Open Source Document Management System | OpenKM - There's no ocr data capture option in menu

There's no ocr data capture option in menu

Forum rules: Please, before asking something see the documentation wiki or use the search feature of the forum. And remember we don't have a crystal ball or mental readers, so if you post about an issue tell us which OpenKM are you using and also the browser and operating system version. For more info read How to Report Bugs Effectively.

Stated problem A.
Duplicate part of the OpenKM forum page word for word, beginning at the words "Open Source Document" and stopping after "Report Bugs Effectively.".
The forum page and the records come from unrelated sources.

Data section.
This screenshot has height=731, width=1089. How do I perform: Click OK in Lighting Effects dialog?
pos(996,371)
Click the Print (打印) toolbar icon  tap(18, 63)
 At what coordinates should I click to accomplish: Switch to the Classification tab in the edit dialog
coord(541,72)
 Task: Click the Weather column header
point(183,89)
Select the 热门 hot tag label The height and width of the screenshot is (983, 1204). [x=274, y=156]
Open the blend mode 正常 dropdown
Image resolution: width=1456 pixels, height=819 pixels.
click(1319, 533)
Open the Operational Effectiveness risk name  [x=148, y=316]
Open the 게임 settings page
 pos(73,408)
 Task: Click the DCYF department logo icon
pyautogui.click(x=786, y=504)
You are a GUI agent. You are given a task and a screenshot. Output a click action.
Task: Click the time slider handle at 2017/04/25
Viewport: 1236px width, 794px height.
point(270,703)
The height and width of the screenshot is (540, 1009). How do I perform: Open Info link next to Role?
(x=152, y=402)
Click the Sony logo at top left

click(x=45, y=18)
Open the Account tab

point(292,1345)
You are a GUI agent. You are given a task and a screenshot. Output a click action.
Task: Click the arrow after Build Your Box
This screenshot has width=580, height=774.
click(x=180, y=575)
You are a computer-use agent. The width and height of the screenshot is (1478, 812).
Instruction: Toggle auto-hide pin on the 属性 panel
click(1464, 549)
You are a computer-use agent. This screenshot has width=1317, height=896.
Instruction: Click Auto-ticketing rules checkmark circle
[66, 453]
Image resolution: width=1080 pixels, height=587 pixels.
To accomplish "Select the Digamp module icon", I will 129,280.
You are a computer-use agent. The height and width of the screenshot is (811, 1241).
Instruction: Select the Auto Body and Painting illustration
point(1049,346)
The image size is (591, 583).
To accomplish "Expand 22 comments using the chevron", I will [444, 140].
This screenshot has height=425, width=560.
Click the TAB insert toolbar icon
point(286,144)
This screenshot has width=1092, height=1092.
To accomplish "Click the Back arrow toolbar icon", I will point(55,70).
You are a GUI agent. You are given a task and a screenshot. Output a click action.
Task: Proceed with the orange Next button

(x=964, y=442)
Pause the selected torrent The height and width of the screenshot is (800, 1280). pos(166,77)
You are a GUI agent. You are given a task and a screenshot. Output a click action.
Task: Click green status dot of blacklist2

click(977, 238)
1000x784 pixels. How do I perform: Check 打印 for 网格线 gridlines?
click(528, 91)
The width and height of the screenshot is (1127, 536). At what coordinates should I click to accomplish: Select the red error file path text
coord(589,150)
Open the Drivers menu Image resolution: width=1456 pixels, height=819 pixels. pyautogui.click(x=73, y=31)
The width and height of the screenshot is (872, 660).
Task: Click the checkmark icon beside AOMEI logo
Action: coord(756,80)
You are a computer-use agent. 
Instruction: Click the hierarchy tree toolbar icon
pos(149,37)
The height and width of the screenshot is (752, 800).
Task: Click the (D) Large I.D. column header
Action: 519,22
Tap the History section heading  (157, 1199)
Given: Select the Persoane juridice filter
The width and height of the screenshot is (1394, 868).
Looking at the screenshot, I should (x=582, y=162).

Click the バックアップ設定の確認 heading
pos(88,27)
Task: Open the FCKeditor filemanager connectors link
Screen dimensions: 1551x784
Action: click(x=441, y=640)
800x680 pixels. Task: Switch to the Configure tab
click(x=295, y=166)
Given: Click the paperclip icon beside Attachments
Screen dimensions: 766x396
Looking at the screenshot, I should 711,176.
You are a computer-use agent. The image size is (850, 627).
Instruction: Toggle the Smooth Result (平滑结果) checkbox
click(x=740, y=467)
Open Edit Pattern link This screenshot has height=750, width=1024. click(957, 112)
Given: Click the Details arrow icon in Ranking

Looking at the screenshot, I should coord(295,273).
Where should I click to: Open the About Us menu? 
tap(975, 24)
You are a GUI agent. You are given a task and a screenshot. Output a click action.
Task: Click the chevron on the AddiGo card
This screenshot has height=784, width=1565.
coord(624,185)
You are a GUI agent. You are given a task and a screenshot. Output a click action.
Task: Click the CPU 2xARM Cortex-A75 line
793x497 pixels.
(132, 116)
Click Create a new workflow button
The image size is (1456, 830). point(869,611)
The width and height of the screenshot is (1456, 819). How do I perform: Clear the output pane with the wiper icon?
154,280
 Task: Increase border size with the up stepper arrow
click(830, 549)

Stated problem B.
In the records, rewrite the lines beginning at the line that has "Select the 热门" and stopping after the line that has "pyautogui.click(x=786, y=504)", putting "preferences page" in place of "settings page" and leaving everything else unchanged. Give only those lines.

Task result A.
Open Source Document Management System | OpenKM - There's no ocr data capture option in menu

There's no ocr data capture option in menu

Forum rules: Please, before asking something see the documentation wiki or use the search feature of the forum. And remember we don't have a crystal ball or mental readers, so if you post about an issue tell us which OpenKM are you using and also the browser and operating system version. For more info read How to Report Bugs Effectively.

Task result B.
Select the 热门 hot tag label The height and width of the screenshot is (983, 1204). [x=274, y=156]
Open the blend mode 正常 dropdown
Image resolution: width=1456 pixels, height=819 pixels.
click(1319, 533)
Open the Operational Effectiveness risk name  [x=148, y=316]
Open the 게임 preferences page
 pos(73,408)
 Task: Click the DCYF department logo icon
pyautogui.click(x=786, y=504)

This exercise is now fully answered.